Requirement:
Convert the rows below into a two-column CSV with the header names "text" and "answer," one CSV line per row, placing each value in a single quoted field and replacing any line breaks with spaces. Omit the pictures from your output.

:: Data for this exercise ::

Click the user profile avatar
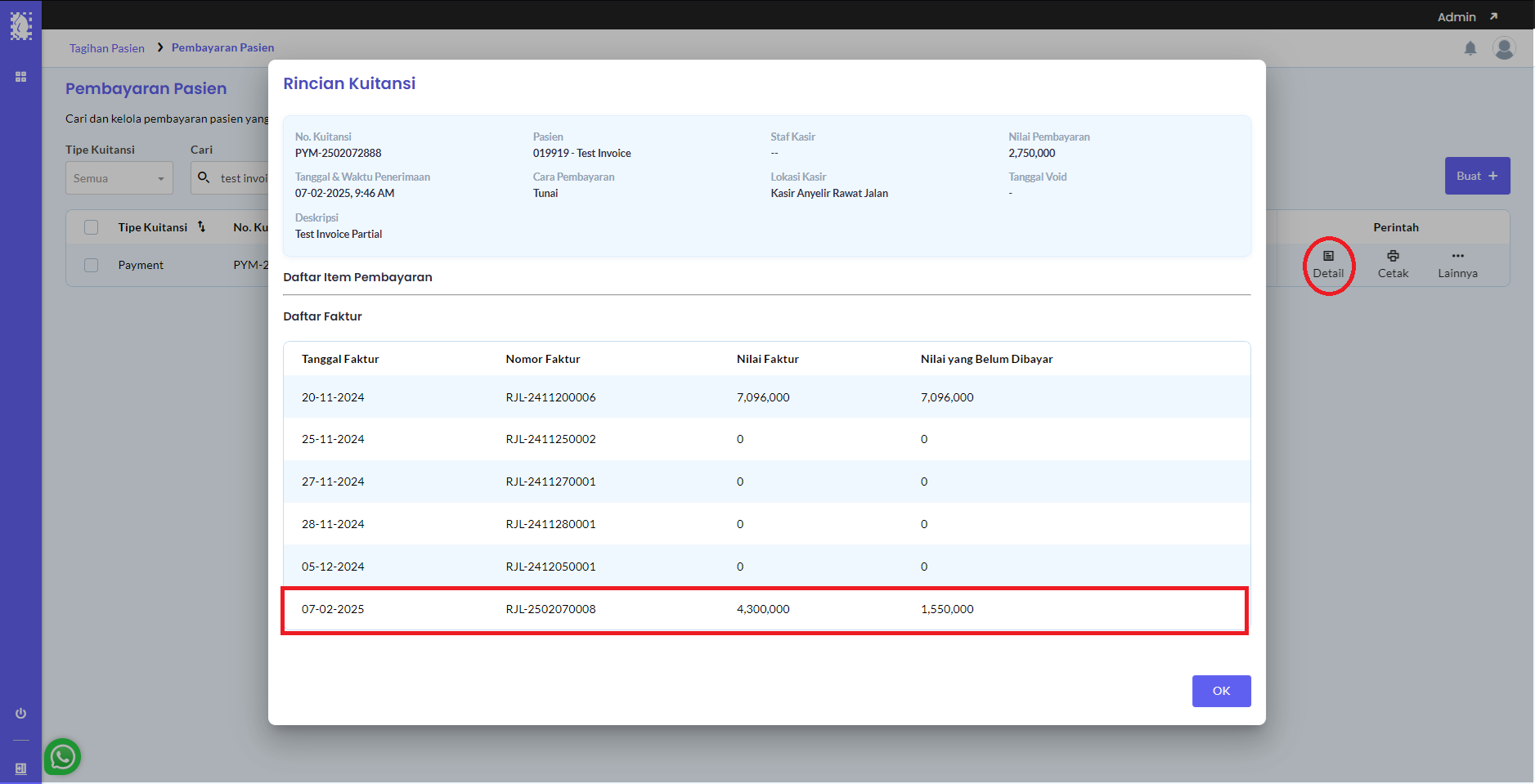click(x=1503, y=48)
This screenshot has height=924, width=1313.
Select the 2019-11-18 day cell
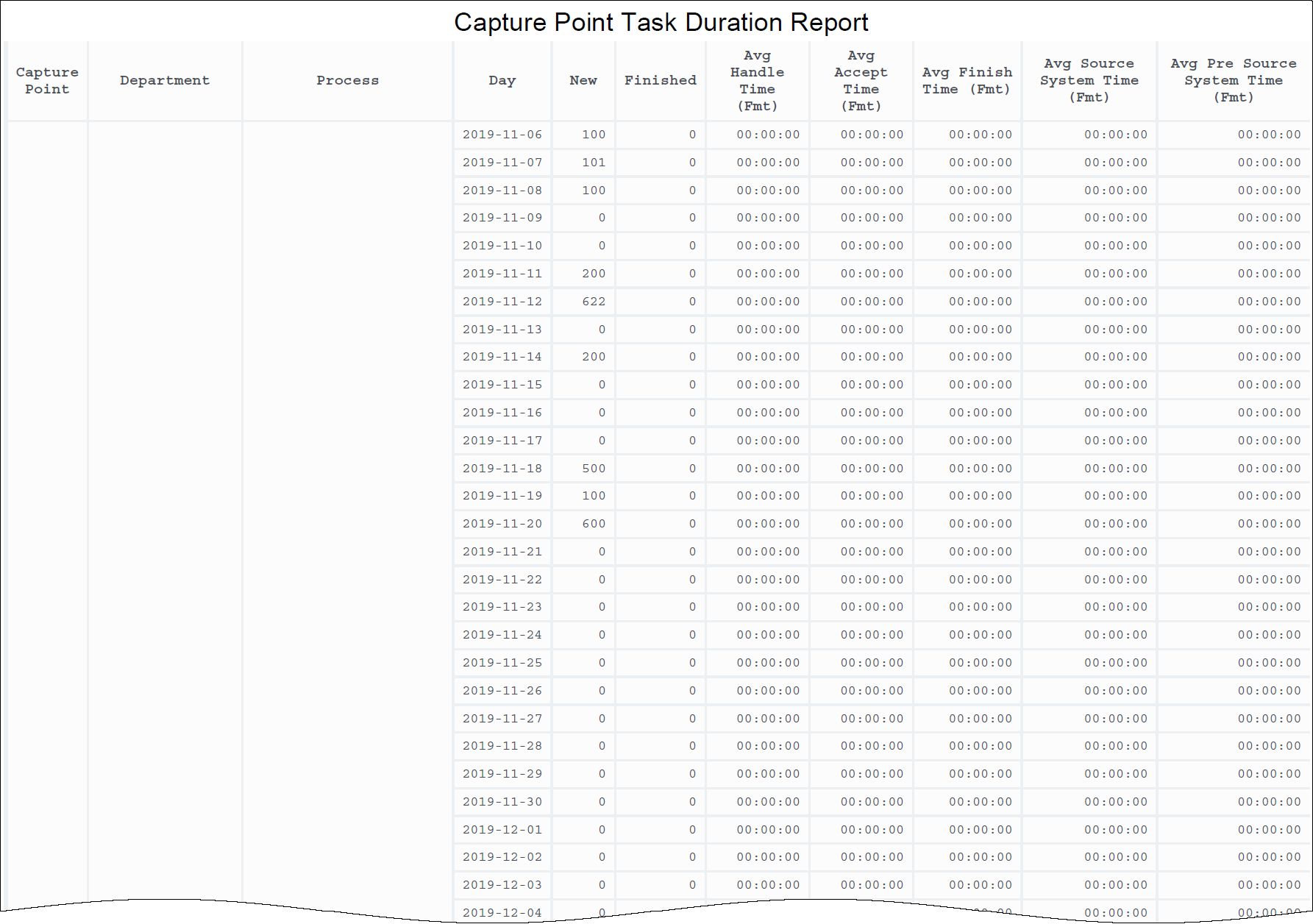click(x=502, y=469)
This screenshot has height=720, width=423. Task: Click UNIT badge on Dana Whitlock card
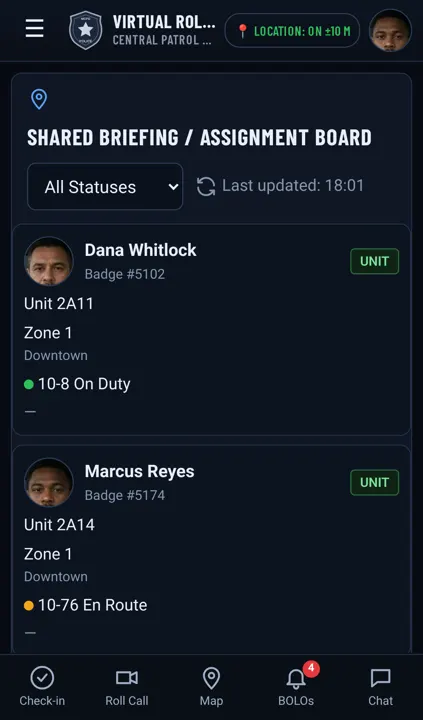point(374,261)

:::

Response to this exercise:
text,answer
"Click the user profile avatar","click(x=1503, y=48)"
"This screenshot has height=924, width=1313. Select the 2019-11-18 day cell","click(x=502, y=469)"
"This screenshot has height=720, width=423. Task: Click UNIT badge on Dana Whitlock card","point(374,261)"